◆ WORK INSTRUCTIONS ◆
Reproduce the data that follows in its entirety, character for character.

Recorded data
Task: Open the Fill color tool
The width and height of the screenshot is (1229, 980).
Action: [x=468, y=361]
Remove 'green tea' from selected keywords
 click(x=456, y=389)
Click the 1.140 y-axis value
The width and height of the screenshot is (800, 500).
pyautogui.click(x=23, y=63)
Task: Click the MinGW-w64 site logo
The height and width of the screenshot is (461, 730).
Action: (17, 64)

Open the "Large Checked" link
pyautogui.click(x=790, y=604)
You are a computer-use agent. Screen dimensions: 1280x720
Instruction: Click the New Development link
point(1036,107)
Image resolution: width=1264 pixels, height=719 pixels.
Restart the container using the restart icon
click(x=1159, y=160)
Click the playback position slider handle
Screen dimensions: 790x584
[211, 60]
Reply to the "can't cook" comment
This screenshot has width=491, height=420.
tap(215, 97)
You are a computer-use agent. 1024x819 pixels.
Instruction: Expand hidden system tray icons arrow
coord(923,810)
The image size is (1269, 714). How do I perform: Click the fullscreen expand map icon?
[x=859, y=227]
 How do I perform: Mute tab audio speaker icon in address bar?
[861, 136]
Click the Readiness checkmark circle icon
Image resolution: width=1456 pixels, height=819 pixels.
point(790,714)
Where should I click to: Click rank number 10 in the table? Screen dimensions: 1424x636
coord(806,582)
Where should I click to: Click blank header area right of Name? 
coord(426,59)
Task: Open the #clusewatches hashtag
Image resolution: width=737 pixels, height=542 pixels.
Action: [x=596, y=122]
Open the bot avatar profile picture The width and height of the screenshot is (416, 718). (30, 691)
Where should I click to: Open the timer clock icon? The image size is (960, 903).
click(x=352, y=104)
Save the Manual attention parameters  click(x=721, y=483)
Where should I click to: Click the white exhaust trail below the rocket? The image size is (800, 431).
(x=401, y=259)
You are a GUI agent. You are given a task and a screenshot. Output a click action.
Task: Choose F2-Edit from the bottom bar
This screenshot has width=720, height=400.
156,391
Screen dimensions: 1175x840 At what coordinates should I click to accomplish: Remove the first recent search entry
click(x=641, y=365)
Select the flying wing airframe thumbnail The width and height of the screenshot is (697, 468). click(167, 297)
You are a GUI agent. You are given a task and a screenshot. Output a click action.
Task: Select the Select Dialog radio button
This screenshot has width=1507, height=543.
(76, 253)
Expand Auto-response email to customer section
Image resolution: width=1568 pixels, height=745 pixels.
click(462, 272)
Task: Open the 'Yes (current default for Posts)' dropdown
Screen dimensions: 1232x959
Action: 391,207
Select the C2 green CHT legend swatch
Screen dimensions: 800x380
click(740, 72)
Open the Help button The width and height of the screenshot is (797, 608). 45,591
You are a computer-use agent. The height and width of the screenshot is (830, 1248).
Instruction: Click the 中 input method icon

◆ YOUR SOLUTION ◆
Task: Open the Fill color tool
The width and height of the screenshot is (1229, 980).
Action: [x=468, y=361]
Remove 'green tea' from selected keywords
 click(x=456, y=389)
Click the 1.140 y-axis value
The width and height of the screenshot is (800, 500).
pyautogui.click(x=23, y=63)
Task: Click the MinGW-w64 site logo
The height and width of the screenshot is (461, 730).
Action: (17, 64)

Open the "Large Checked" link
pyautogui.click(x=790, y=604)
You are a computer-use agent. Screen dimensions: 1280x720
Instruction: Click the New Development link
point(1036,107)
Image resolution: width=1264 pixels, height=719 pixels.
Restart the container using the restart icon
click(x=1159, y=160)
Click the playback position slider handle
Screen dimensions: 790x584
[211, 60]
Reply to the "can't cook" comment
This screenshot has width=491, height=420.
tap(215, 97)
You are a computer-use agent. 1024x819 pixels.
Instruction: Expand hidden system tray icons arrow
coord(923,810)
The image size is (1269, 714). How do I perform: Click the fullscreen expand map icon?
[x=859, y=227]
 How do I perform: Mute tab audio speaker icon in address bar?
[861, 136]
Click the Readiness checkmark circle icon
Image resolution: width=1456 pixels, height=819 pixels.
point(790,714)
Where should I click to: Click rank number 10 in the table? Screen dimensions: 1424x636
coord(806,582)
Where should I click to: Click blank header area right of Name? 
coord(426,59)
Task: Open the #clusewatches hashtag
Image resolution: width=737 pixels, height=542 pixels.
Action: [x=596, y=122]
Open the bot avatar profile picture The width and height of the screenshot is (416, 718). (30, 691)
Where should I click to: Open the timer clock icon? The image size is (960, 903).
click(x=352, y=104)
Save the Manual attention parameters  click(x=721, y=483)
Where should I click to: Click the white exhaust trail below the rocket? The image size is (800, 431).
(x=401, y=259)
You are a GUI agent. You are given a task and a screenshot. Output a click action.
Task: Choose F2-Edit from the bottom bar
This screenshot has width=720, height=400.
156,391
Screen dimensions: 1175x840 At what coordinates should I click to accomplish: Remove the first recent search entry
click(x=641, y=365)
Select the flying wing airframe thumbnail The width and height of the screenshot is (697, 468). click(167, 297)
You are a GUI agent. You are given a task and a screenshot. Output a click action.
Task: Select the Select Dialog radio button
This screenshot has width=1507, height=543.
(76, 253)
Expand Auto-response email to customer section
Image resolution: width=1568 pixels, height=745 pixels.
click(462, 272)
Task: Open the 'Yes (current default for Posts)' dropdown
Screen dimensions: 1232x959
Action: 391,207
Select the C2 green CHT legend swatch
Screen dimensions: 800x380
click(740, 72)
Open the Help button The width and height of the screenshot is (797, 608). 45,591
You are a computer-use agent. The height and width of the screenshot is (830, 1248).
Instruction: Click the 中 input method icon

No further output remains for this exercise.